_課題の目標_
本文抜粋の請求項4の態様で、制限手段が左右制動力差を減少側に補正する際、走行条件として何に応じて補正しますか。

このような構成においては、第2目標舵角を本来の設定値に対し減少側へ補正することによって制限したとしても、第2目標舵角と一対一、一対多、多対一又は多対多に対応して増減する左右制動力差を、設定される第2目標舵角自体が減少する方向へ変化させることによって、自動操舵の効能を実質的に維持することが可能となる。
この態様によれば、制限手段が、目標舵角同士の干渉が生じた場合において、第2目標舵角を制限し、それに伴って左右制動力差を減少させる。従って、第2目標舵角の制限が自動操舵に係る車両挙動の制御に影響を与えることを防止しつつ、運転者によるハンドル操作に応じた常用域の舵角制御を可及的に維持することが可能となる。
本発明に係る車両の操舵制御装置の他の態様では、前記車両は、前記状態制御量として前記後輪を含む車輪の各々に付与される制動力を変化させることが可能な制動力可変装置を備え、前記第2設定手段は、前記車輪の左右制動力差の大小に応じて夫々大小に変化する前記車両状態量としての前記車両のヨーモーメントが、前記車輪の舵角の大小に応じて夫々大小に変化する前記車両のヨーモーメントによって相殺されるように前記第2目標舵角を設定し、前記制限手段は、前記制動力可変装置を介し、前記走行条件としての車速及び運転者の操舵入力相当値のうち少なくとも一方に応じて前記左右制動力差を減少側に補正することにより、前記後輪の舵角に対する前記第2目標舵角の影響を制限する(請求項4)。
この態様によれば、上記態様と同様に、第1目標舵角と干渉する第2目標舵角の設定に係る自動操舵がヨーモーメントの制御である場合において、第2目標舵角に先立って左右制動力差が減じられる。左右制動力差が減じられれば、自動操舵に係る第2目標舵角の設定に影響するヨーモーメント自体が抑制されるから、第2設定手段により設定される第2目標舵角もまた減じられ、必然的に後輪舵角に対する第2目標舵角の影響が制限されることになる。

_与えられた情報_
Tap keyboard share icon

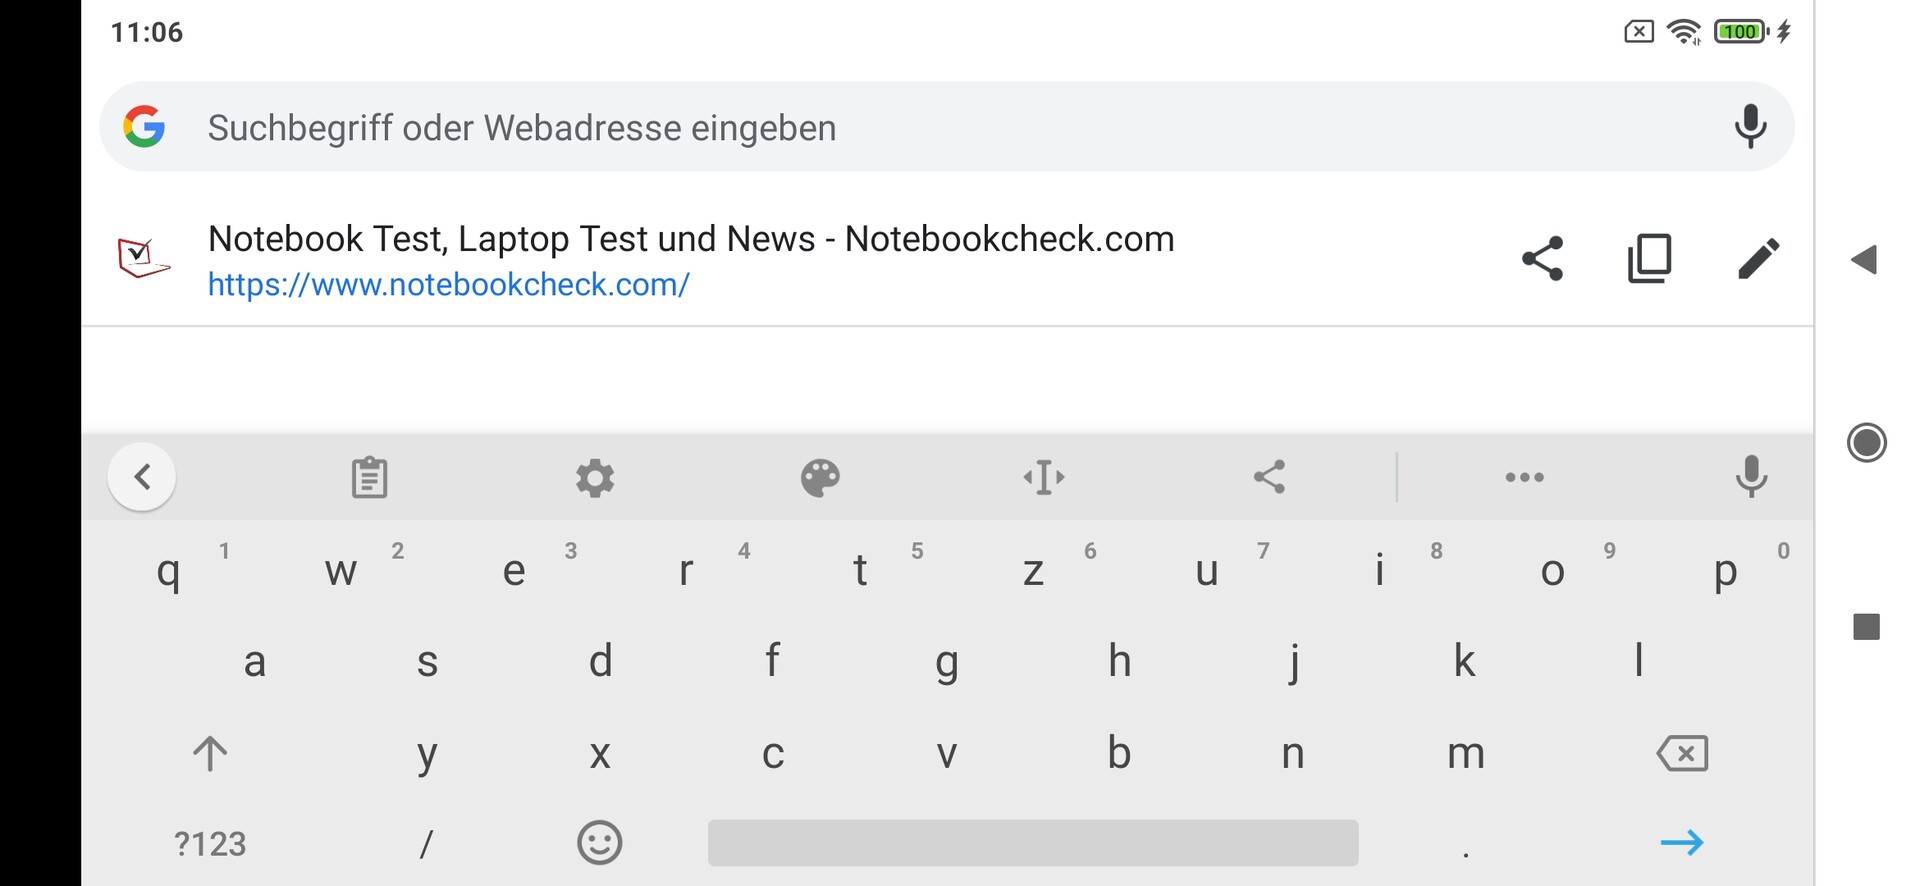click(x=1269, y=477)
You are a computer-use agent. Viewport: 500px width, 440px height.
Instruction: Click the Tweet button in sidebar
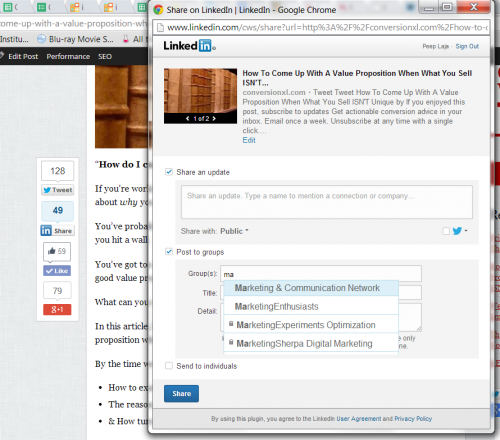tap(58, 190)
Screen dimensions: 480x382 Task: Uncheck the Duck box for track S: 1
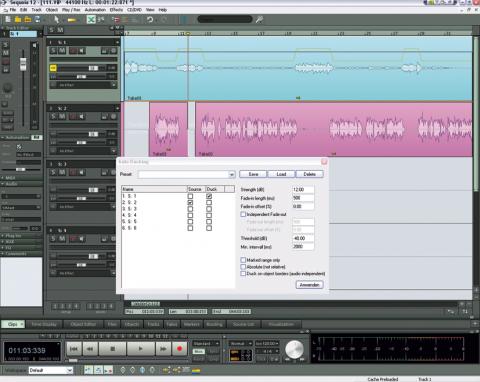click(x=209, y=196)
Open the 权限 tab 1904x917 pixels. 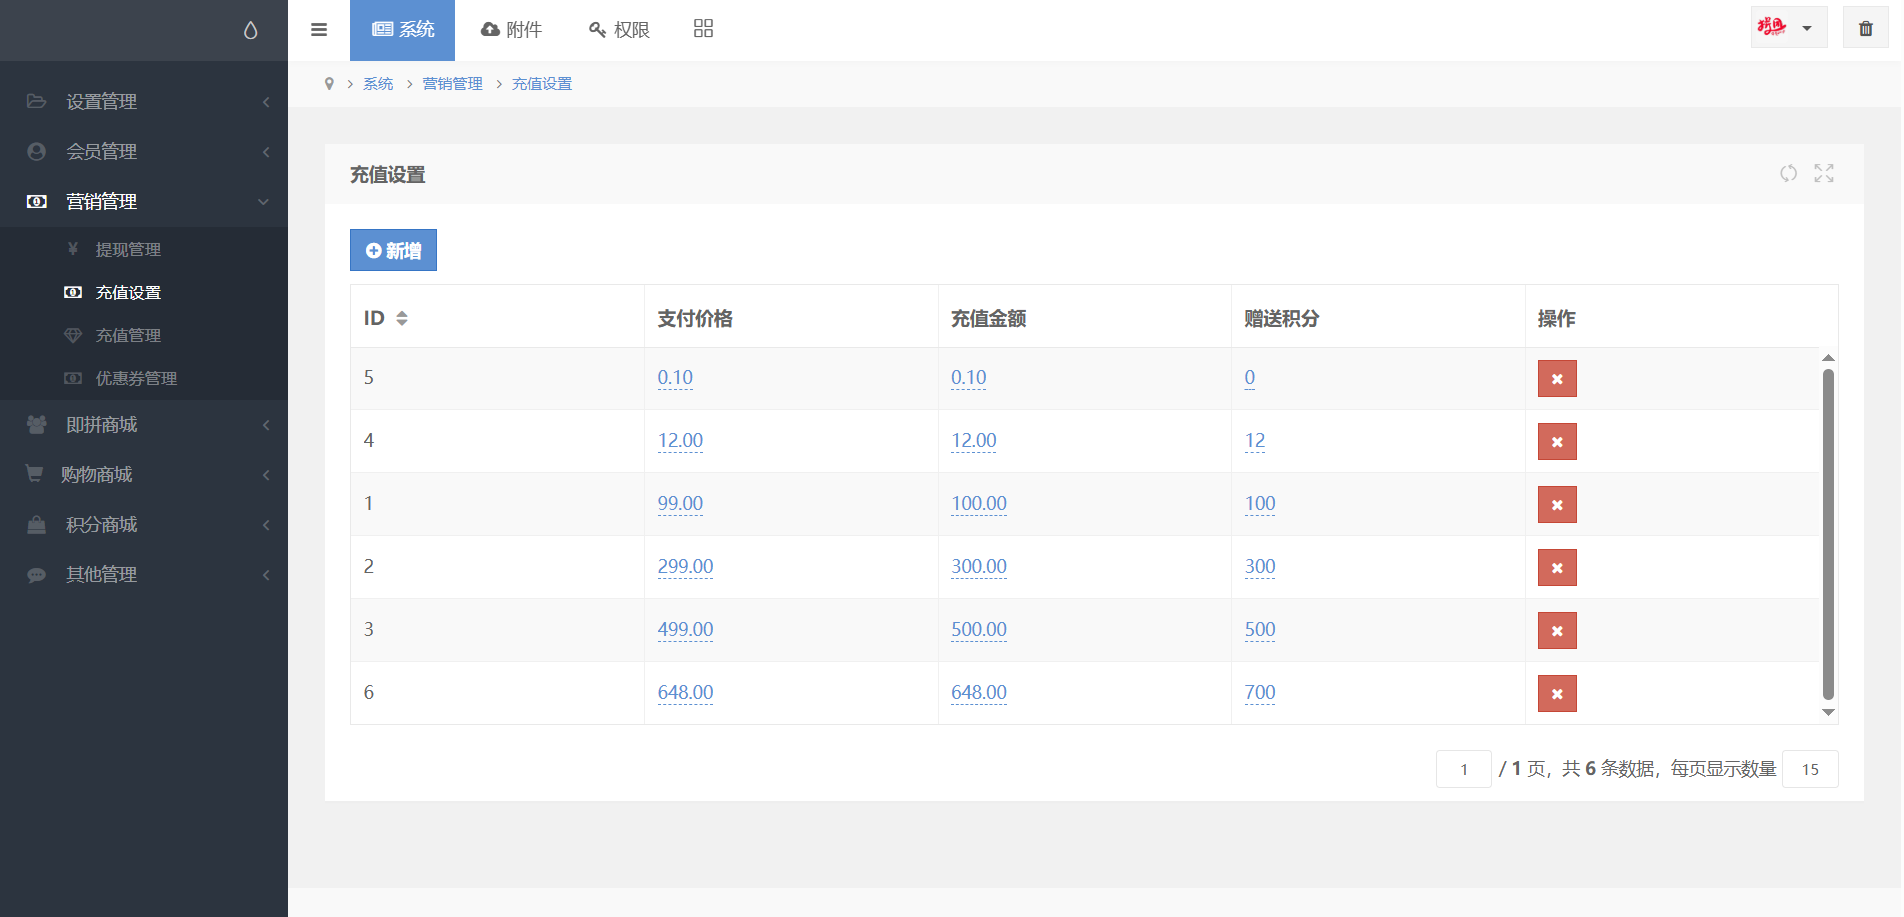tap(619, 30)
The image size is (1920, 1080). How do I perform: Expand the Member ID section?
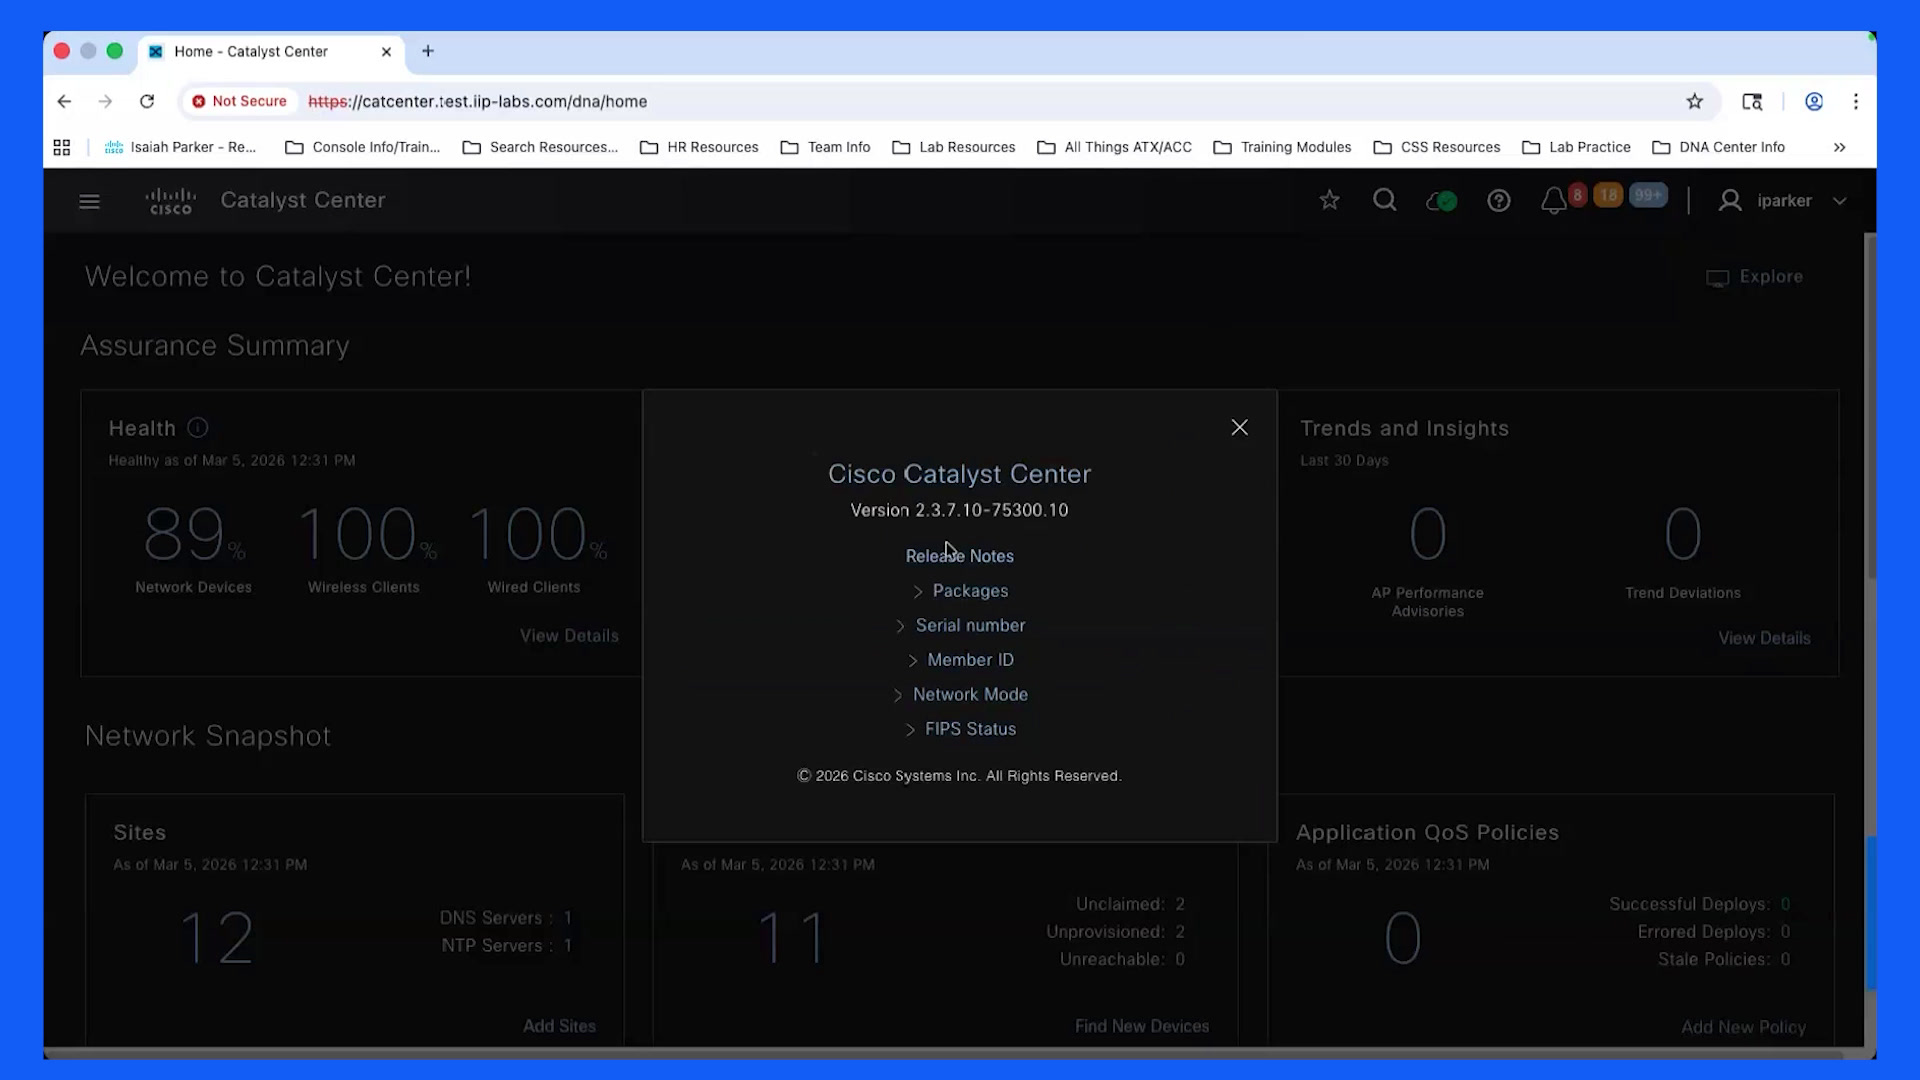click(960, 660)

_記述解答_
車速及び運転者の操舵入力相当値のうち少なくとも一方に応じて補正します。